1941.3.1 日本車輛製造 (モハ60034) → 1941.3.10 使用開始 大ミハ → 1945.1.6 座席撤去 → 1948.5.28 大ヨト → 1948.11.4 座席整備 → 1950.11.6 大アカ → 1953.6.1 改番 (54106) → 1955.7.23 更新修繕 吹田工 → 1966.5.28 静ママ → 1983.11.29 廃車 (静ママ)

参照資料: 『関西国電50年』

 本車は、1941年に関西向けモハ60として名古屋の日本車輛で製造されました。なお本車は偶数車として製造されましたが、電気側(1-3位側)の機器配置が関西標準と異なり、関東の戦後更新修繕された偶数車と同様でした。つまり、抵抗器が3位側に寄っていました。これは電装が吹田工場で行われたのではなく、日本車輛で行われた可能性と、戦後の更新修繕で抵抗器の位置が変わった可能性の2つが考えられますが、どちらかは分かりません。吹田工場で比較的遅い時期に更新修繕を受けた車輌は電機側の機器配置も関東に準ずる形に変更された車輌があったようです。おそらく運行灯が大型に改修されはじめたのと同時期ではないかと睨んでいるのですが...

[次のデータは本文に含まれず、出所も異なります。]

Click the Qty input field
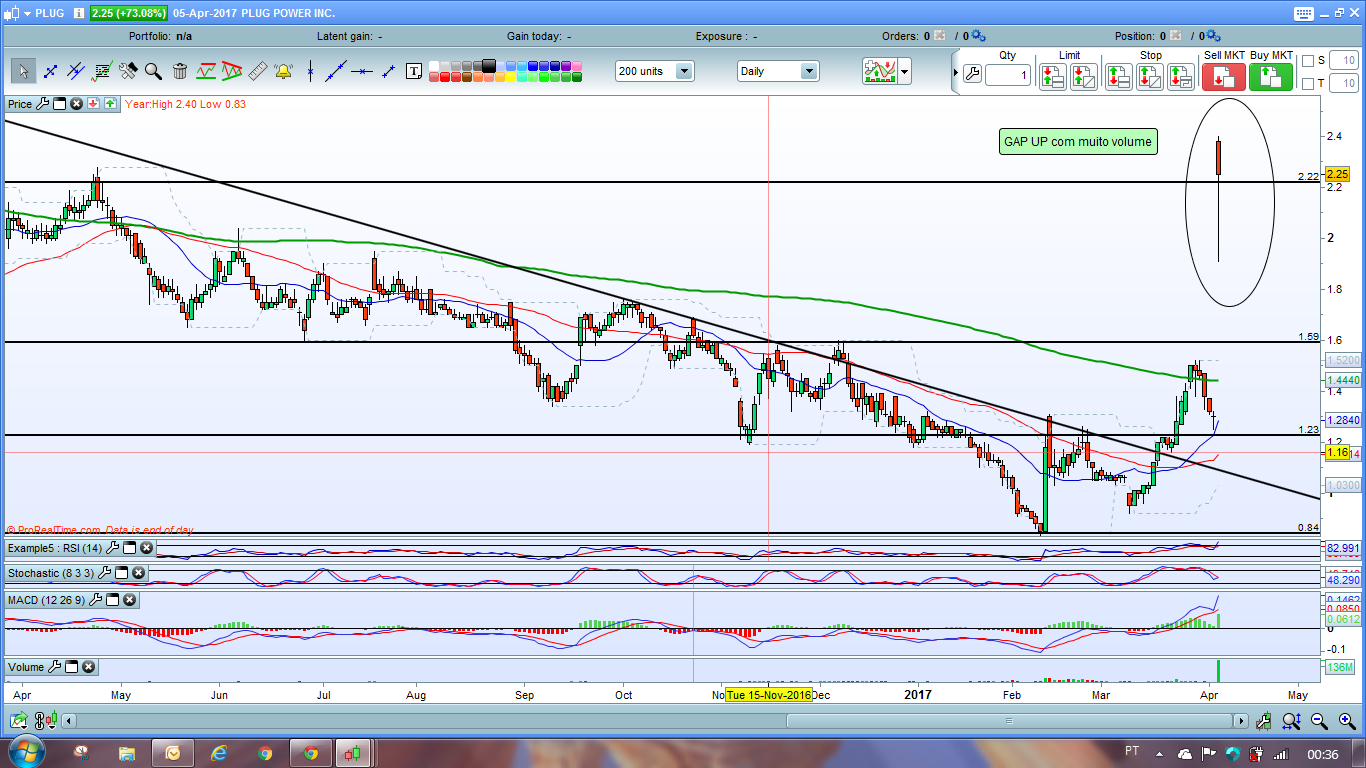 click(1007, 76)
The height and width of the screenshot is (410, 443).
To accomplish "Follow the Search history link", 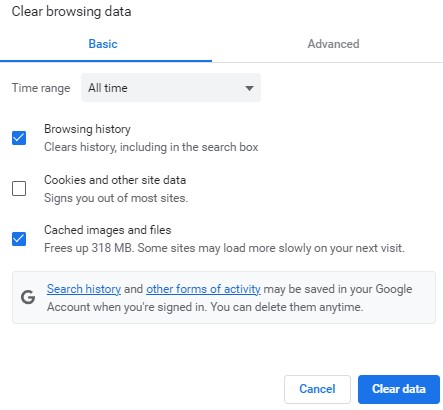I will (x=84, y=289).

 本来なら宮原区に投入されるならモハ54のはずですが、既に戦時体制に入っていましたのでモハ60として製造され、京阪神緩行線用に投入されました。戦後一時、城東・片町線に転出しますが、再度京阪神緩行線に復帰、1951年に京阪神緩行線セミクロス復活の方針を受けセミクロスシート化されてクモハ54に編入されます。比較的早い1966年に飯田線に転出し、その後北部を中心に17年間飯田線を走り続けました。